Borlaug is credited with saving hundreds of millions to as many as a billion lives from starvation. Awarded the Nobel Peace Prize in 1970 for his work on the world’s food supply, Borlaug is known the world over for his highly successful wheat breeding and wheat research programs in Mexico. He created the World Food Prize in 1986 to recognize the achievements of individuals who have advanced human development by improving the quality, quantity or availability of food in the world. Borlaug championed an adequate food supply for every human being, and spent his lifetime working on improving food production to feed an ever-growing world population.

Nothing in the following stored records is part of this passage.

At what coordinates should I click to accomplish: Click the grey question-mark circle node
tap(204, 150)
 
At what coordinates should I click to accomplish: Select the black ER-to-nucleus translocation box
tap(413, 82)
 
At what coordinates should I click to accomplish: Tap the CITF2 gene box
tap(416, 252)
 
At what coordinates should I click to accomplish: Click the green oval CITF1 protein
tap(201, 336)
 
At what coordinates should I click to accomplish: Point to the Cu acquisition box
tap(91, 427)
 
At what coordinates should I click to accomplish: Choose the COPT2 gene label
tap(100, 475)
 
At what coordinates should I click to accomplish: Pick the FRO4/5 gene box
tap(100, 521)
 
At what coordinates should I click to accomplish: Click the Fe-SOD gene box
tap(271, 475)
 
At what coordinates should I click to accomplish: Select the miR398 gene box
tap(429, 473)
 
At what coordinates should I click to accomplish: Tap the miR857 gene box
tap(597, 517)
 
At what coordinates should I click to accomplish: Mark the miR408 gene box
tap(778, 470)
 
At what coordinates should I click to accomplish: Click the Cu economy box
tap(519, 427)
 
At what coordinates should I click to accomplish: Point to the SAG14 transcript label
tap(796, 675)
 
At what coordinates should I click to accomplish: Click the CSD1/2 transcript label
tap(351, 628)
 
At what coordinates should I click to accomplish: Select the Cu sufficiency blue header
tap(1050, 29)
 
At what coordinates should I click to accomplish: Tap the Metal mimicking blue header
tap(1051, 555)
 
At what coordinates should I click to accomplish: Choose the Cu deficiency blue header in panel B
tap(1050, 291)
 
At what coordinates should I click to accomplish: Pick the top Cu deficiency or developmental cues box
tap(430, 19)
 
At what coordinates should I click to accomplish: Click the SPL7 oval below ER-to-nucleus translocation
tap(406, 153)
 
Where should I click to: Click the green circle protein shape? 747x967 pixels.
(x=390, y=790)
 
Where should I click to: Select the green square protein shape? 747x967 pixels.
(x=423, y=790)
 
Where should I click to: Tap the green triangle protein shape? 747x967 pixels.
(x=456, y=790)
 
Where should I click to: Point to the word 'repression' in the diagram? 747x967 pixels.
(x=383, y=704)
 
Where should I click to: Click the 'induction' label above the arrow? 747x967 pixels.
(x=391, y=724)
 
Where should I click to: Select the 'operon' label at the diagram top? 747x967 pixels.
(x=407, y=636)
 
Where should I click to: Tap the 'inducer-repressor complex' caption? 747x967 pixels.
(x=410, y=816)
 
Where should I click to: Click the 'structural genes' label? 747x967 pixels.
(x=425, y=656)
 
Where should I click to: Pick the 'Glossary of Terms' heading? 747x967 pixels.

George Harrison Shull, a botanist by training, was often referred to as the father of hybrid corn. He devoted 30 years of his life to corn breeding. He began his famous experiments at Cold Spring Harbor, Long Island New York. His experiments began in 1905 and centred on inheritance in corn. Although there are several geneticists/botanists who made contributions to the development of hybrid corn, Shull made the critical observations on the reduction in vigour on inbreeding corn and the subsequent improvement of vigour on crossing corn. These experiments provided the basis for hybrid corn. Although it was ground breaking research, it would not be until 1922 before hybridized corn was made commercially available. Shull founded the journal Genetics (which is considered to this day one of the top international science journals), and served as a Professor of Botany and Genetics at Princeton University.
Wallace’s accomplishments are many: Vice President of the United States, Secretary of Agriculture, Secretary of Commerce, and other distinguished roles. Wallace was considered an active Secretary of Agriculture and his Department of Agriculture oversaw the creation and development of the food stamp and school lunch programs. He supported government intervention and implemented controversial measures to regulate production in American farming with government planning designed to battle overproduction and low prices. Specifically, Wallace ordered slaughtering pigs and plowing up cotton fields in rural America to drive the price of these commodities back up in order to improve American farmers’ economic situation. He experimented with breeding high-yielding strains of corn and easily earns a spot here because he also founded the Hi-Bred Corn Company in 1926, which we is now known as Pioneer Hi-Bred.
Rachel Carson was born on May 27 1907 and died on April 14 1964. She wrote a book titled the Silent Spring which was Published in 1962. The book was a landmark event in the history of the environmental movement. Carson focused the book on pesticides and their use in agriculture, and argued that those chemicals were dangerous to the environment, wildlife, and humans. Carson was adept at presenting thorough documentation to make her point and concluded that the effects were akin to pesticide poisoning. The book is not without great controversy, and is cited as making erroneous cause-and-effect relationships one of which led to severe use restrictions and bans of DDT. It has been suggested that the subsequent ban of DDT has led to the resurgence of malaria and other fatal diseases. Regardless of which side of the argument you fall, what cannot be disputed is the powerful impact this book has on the agricultural world.